Baik Iran maupun Oman telah menetapkan syarat baru untuk Selat Hormuz

Iran siap membuka Selat Hormuz untuk kapal-kapal tetapi dengan syarat baru, termasuk biaya transit, seperti yang dikutip oleh duta besar Iran untuk Moskow.

Menurut laporan Reuters, Duta Besar Kazem Jalali mengungkapkan rencana yang akan datang sambil diwawancarai oleh surat kabar Rusia Izvestia yang diterbitkan pada hari Senin. Menurut Kazem, "Tentu saja, selat ini akan dibuka, tetapi dengan syarat baru yang akan ditentukan oleh otoritas Iran dan Oman."

“Kami memahami bahwa Iran dan Oman menyediakan layanan tertentu terkait selat ini. Dan biaya akan dikenakan untuk layanan-layanan tersebut,” katanya tanpa memberikan rincian lebih lanjut mengenai aturan baru itu.

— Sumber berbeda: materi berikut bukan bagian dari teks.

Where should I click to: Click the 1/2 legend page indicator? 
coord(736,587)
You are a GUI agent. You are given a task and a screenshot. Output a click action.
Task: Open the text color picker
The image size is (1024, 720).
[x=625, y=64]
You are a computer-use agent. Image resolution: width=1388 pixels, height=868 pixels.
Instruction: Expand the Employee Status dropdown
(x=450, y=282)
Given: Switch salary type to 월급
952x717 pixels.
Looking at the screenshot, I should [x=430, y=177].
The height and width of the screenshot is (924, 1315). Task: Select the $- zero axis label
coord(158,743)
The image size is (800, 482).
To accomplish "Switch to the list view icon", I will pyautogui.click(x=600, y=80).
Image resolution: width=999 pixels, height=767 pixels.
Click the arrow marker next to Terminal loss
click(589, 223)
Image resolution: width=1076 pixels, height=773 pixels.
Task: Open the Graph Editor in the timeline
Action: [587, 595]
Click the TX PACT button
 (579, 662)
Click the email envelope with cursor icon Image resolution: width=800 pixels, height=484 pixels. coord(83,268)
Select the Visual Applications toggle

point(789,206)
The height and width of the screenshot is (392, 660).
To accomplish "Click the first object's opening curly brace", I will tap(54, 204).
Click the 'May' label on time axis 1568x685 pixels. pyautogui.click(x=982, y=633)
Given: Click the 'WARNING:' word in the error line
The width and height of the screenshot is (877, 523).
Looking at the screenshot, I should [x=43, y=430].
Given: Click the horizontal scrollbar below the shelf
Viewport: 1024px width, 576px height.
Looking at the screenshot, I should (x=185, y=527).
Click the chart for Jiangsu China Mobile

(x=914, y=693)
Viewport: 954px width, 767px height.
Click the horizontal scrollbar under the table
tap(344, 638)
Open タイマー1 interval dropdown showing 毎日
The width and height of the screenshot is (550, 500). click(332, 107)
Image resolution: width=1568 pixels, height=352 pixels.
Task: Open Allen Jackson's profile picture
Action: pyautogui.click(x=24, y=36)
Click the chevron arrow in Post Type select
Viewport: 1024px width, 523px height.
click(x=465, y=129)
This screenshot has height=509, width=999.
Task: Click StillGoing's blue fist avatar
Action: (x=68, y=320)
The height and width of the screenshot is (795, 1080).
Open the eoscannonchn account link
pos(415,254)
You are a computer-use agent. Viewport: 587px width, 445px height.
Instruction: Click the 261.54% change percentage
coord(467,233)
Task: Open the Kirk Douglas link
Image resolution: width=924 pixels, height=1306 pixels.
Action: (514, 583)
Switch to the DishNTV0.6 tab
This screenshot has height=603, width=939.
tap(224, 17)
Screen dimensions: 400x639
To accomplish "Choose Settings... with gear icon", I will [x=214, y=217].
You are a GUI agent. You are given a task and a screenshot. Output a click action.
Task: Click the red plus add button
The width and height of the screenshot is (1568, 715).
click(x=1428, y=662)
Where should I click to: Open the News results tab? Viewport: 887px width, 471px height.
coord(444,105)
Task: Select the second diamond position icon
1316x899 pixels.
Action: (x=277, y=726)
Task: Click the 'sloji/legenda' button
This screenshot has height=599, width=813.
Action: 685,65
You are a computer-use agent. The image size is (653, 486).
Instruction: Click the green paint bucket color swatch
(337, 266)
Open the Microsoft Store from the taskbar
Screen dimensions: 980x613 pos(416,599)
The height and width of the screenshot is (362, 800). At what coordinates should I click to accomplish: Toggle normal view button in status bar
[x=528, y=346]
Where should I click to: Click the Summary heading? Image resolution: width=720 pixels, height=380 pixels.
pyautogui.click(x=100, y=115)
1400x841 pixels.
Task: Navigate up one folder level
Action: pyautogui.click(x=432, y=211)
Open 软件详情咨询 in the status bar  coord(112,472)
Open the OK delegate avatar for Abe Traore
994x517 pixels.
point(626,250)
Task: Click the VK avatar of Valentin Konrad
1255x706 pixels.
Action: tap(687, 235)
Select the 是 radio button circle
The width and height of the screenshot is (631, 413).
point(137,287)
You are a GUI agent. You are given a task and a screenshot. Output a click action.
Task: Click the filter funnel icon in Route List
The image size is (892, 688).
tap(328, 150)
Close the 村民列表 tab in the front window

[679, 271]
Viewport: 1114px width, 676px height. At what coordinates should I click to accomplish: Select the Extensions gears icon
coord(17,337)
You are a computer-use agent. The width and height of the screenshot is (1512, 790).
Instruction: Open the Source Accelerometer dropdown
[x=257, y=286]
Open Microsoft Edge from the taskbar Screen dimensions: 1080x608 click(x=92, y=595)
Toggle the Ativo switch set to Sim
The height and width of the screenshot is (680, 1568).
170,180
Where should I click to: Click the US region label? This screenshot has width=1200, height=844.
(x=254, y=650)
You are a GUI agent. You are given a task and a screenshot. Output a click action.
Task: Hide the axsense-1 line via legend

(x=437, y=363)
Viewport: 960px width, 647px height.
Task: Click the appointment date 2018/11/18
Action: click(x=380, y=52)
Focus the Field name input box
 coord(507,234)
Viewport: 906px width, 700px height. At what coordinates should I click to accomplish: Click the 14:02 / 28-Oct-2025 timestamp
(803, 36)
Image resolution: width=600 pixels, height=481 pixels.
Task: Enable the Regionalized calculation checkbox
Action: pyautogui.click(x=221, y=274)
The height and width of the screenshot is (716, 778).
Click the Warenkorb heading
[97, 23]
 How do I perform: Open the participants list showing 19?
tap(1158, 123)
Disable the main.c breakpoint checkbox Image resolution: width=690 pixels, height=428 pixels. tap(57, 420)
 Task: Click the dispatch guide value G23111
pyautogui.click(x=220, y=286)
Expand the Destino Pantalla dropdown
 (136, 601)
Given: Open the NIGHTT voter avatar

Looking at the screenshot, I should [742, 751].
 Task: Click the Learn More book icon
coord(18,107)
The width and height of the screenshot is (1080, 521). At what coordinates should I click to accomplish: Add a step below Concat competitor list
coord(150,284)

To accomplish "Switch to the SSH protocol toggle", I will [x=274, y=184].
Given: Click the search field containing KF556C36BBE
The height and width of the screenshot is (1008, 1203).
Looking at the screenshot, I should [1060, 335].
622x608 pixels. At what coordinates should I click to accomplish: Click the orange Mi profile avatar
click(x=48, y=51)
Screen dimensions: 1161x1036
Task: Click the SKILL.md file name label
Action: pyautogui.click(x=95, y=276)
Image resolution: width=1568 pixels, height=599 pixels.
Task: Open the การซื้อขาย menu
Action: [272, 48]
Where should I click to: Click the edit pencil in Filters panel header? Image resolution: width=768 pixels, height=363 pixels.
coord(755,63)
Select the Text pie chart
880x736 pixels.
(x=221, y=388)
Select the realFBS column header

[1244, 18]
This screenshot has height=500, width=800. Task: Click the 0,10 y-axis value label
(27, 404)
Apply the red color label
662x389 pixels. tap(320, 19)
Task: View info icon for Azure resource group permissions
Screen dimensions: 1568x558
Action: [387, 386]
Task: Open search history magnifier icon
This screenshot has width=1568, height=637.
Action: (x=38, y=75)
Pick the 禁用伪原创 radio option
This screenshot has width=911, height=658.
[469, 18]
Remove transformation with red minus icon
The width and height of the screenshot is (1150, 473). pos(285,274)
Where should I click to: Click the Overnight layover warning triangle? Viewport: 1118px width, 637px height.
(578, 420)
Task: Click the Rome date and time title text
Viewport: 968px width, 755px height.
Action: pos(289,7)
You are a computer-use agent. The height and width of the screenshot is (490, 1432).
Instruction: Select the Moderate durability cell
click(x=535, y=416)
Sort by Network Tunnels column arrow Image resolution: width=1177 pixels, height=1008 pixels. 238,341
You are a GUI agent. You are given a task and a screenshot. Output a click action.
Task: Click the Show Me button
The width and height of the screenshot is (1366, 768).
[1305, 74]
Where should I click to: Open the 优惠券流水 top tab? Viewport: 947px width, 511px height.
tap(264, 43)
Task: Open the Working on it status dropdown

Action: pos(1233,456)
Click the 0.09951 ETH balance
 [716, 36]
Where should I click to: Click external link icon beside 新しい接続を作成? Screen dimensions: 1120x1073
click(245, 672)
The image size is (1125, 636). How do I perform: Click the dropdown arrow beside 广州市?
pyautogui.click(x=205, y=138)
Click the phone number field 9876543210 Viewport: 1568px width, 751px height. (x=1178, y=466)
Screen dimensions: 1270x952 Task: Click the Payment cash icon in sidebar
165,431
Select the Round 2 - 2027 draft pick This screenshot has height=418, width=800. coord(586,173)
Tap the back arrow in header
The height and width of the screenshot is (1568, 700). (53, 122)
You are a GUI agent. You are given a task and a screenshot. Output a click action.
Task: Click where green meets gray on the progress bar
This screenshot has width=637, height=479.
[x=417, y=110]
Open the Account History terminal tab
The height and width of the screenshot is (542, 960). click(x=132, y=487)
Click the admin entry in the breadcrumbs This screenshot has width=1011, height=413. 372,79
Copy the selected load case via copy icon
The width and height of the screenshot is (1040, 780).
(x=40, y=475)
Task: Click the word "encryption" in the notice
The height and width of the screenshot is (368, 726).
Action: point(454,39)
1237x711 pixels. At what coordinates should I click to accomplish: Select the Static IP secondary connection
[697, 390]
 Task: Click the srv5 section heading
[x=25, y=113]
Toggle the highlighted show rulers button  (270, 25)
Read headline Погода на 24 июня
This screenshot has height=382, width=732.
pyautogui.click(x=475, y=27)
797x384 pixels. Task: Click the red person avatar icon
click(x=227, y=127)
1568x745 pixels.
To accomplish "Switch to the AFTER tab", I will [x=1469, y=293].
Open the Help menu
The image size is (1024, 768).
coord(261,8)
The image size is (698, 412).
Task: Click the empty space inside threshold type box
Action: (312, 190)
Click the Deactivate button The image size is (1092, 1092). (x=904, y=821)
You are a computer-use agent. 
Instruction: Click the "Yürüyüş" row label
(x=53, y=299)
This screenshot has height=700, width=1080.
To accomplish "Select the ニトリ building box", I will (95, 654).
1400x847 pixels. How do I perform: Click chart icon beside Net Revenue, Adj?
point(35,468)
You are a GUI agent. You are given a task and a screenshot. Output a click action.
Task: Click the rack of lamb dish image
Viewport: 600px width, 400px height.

Selat Hormuz telah menghadapi gangguan dan blokade yang terus-menerus menyusul konflik AS-Israel dan Iran. Akibat penutupan Hormuz, pasar energi global berada di ujung batas yang digerakkan oleh kekurangan pasokan minyak dan gas serta melonjaknya harga energi. Jalur perairan strategis ini bertanggung jawab atas pengiriman seperlima minyak dunia.

Menurut pejabat Iran, kesepakatan perdamaian permanen harus mencakup klausul terkait rencana biaya transit, yang memungkinkan negara tersebut menuntut kapal-kapal yang melintasi selat tersebut. Kriteria biaya akan bergantung pada jenis kapal, muatannya, dan kondisi geopolitik.

Namun, usulan seperti itu sangat ditentang oleh pemerintahan Trump. Pada akhir Mei, AS mengeluarkan peringatan kepada Oman agar tidak ikut terlibat dalam pembicaraan apa pun terkait penerapan tol. Meski telah berulang kali diberi peringatan, Iran dan Oman tetap mengadakan pembicaraan.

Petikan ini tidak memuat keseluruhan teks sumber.